No veo a Foxfire desde hace varios días. No puedo. Estoy tan triste por Anna que mis extremidades se niegan a moverse. Estoy tan apenada y enfadada con Dios que solo quiero esconderme y llorar. La hermana Mary Grace frunce el ceño cuando me toma la temperatura, se compadece de mí y deja que me salte las clases para quedarme en mi habitación dibujando en silencio. Pero entonces la media luna aumenta y proyecta un resplandor peligroso sobre el mundo que hay más allá de la ventana de mi desván.
Y lo sé: debo ser fuerte por Foxfire, incluso en estos momentos. El Señor de los Caballos confía en mí.
Espero hasta que la hermana Constance está en su despacho y los demás niños en el aula redactando cartas para enviarlas a sus familias, y me escapo por la ventana de la biblioteca. No me echarán de menos. Creen que estoy en el desván.

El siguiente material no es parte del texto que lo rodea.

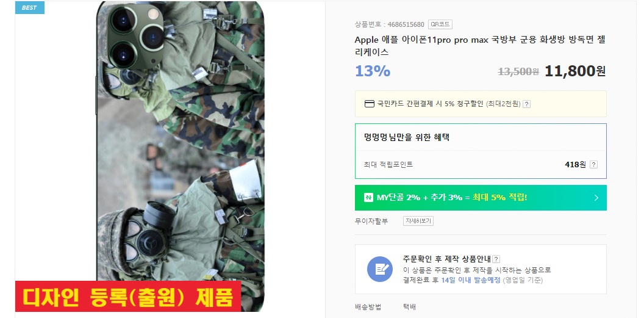Image resolution: width=644 pixels, height=318 pixels.
Task: Open help icon next to 국민카드 discount
Action: [x=526, y=104]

Tengo las piernas tan débiles que el paseo hasta el jardín del reloj de sol me parece más largo que nunca. Trepar por el muro es como escalar una montaña. Pero cuando llego al otro lado, Foxfire está allí.
Levanta la vista hacia mí.
Y cómo la he echado de menos.
Había olvidado su olor a manzana, su pelaje sedoso, lo viva que me sentía cuando me miraba con sus ojos castaños y suaves, y el ligero cabeceo con el que dice que me ha echado de menos, igual que yo a ella.
Sin embargo, por extraño que parezca, no hay ninguna carta del Señor de los Caballos. Han transcurrido algunos días. Esperaba encontrarme un montón de cartas, sobre todo teniendo en cuenta que solo queda una semana para la luna llena, pero no hay nada.
Un sentimiento de intranquilidad hace que me tiemble la mano, pero me las arreglo para escribir una nueva nota en un trozo de papel que he traído y sujetarla bajo el reloj de sol.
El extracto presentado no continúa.